1. Enquadramento Legislativo e Âmbito
A Decisão da Comissão 2000/479/CE de 17 de Julho de 2000 (Decisão EPER), relativa à criação de um Registo Europeu de Emissões Poluentes (European Pollutant Emission Register - EPER) foi criada nos termos do disposto no artigo 15º da Directiva 96/61/CE do Conselho, de 24 de Setembro de 1996, relativa à Prevenção e Controlo Integrados da Poluição (Directiva IPPC), no âmbito do licenciamento ambiental.

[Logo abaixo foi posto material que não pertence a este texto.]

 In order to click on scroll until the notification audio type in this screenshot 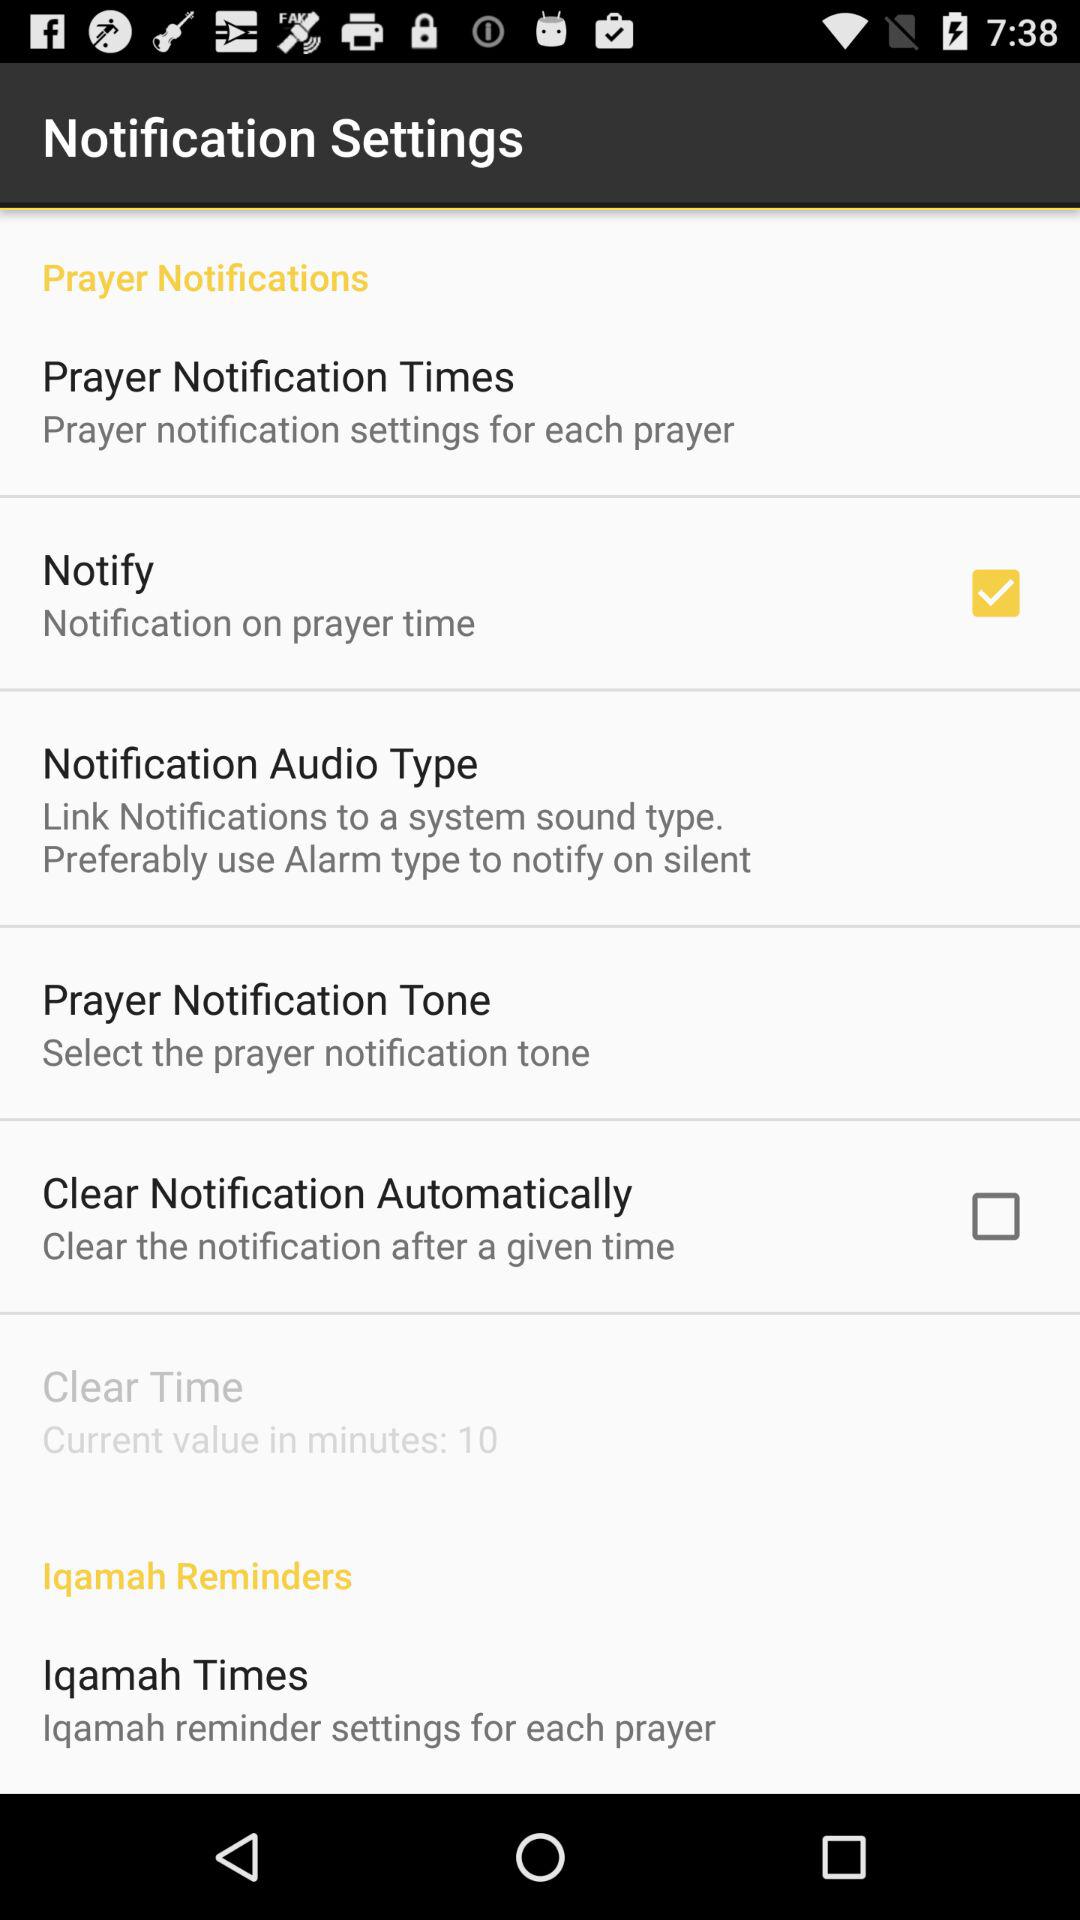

O artigo 15º da Directiva IPPC refere que a Comissão publicará de três em três anos um inventário das principais emissões de poluentes e fontes responsáveis, com base nos elementos transmitidos pelos Estados-Membros, competindo à Comissão fixar o formato e os dados característicos necessários ao envio dessas informações.
Surge assim a Decisão EPER, que obriga os Estados-Membros a enviar à Comissão um relatório das emissões para o ar e para a água de cada uma das instalações que exercem uma ou mais actividades do Anexo I da Directiva IPPC (Actividades IPPC).

O Decreto-Lei nº 194/2000, de 21 de Agosto, que transpôs para o direito interno a Directiva IPPC, atribui ao Instituto do Ambiente a qualidade de Autoridade Competente para a licença ambiental, sendo esta entidade responsável pela elaboração e envio à Comissão de três em três anos do inventário anual das principais emissões de poluentes para o ar e para a água e fontes responsáveis, relativo a todas as instalações portuguesas, novas e existentes, abrangidas pelo regime jurídico relativo à Prevenção e Controlo Integrados da Poluição (artigo 5º, ponto 1).
Para a elaboração deste inventário é fundamental a participação dos operadores que se encontram obrigados a enviar anualmente à Comissão de Coordenação e Desenvolvimento Regional (CCDR) a resposta ao formulário sobre emissões de poluentes que lhes for solicitado por esta (artigo 8º, ponto 5).
O formato para a comunicação dos dados de emissões pelos Estados-Membros encontra-se definido pelo Anexo A2 da Decisão EPER e está estruturado de forma a que a apresentação dos dados seja realizada por instalação. Serão incluídos dados relativos à identificação do estabelecimento e a listagem dos poluentes e respectivos valores de emissão, para os quais os valores limiar tenham sido excedidos. O Anexo A1 da Decisão define a listagem de poluentes EPER e respectivos limiares de emissão, a considerar pelos Estados-Membros.

A declaração dos poluentes EPER e respectivos valores de emissão será efectuada para cada uma das actividades do Anexo I exercidas na instalação e correspondente(s) código(s) NOSE-P (a correspondência entre actividades do Anexo I da Directiva IPPC e os códigos NOSE-P a cinco dígitos, encontra-se no Anexo A3 da Decisão).